Pour cela les cadres demandent un revenu net d’impôt (leur véritable pouvoir d’achat) équivalent à ce qui leur est offert à l’étranger, avec une base imposable à 15 % au lieu des 45 % actuels pour la tranche supérieure. Le problème est donc largement résolu, y compris pour nos footballeurs vedettes. On peut même envisager une baisse sensible de leur salaire brut, de l’ordre de 20 %. Ils percevraient encore un net d’impôt 20 % plus élevé qu’actuellement.

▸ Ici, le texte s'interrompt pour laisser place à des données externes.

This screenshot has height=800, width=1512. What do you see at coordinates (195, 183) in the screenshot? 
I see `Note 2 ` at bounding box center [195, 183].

Ce serait alors une économie importante pour le chef d’entreprise dont le salaire diminuerait mais également les charges sociales afférentes.

C’est du gagnant/gagnant, même pour l’État qui ne verrait plus ses élites et ses entreprises s’expatrier.

Il ne resterait alors plus que l’alignement des charges sur les hauts salaires sur l’Allemagne où elles sont, rappelons-le, deux fois supérieures pour un salaire de 4000 euros et trois fois supérieures pour un salaire de 8000 euros.

Un projet de campagne 2022

Pour nos candidats en mal d’idées pour la campagne présidentielle c’en est une à développer et à mettre dans leur programme avec engagement de l’appliquer dans les 100 premiers jours de leur quinquennat.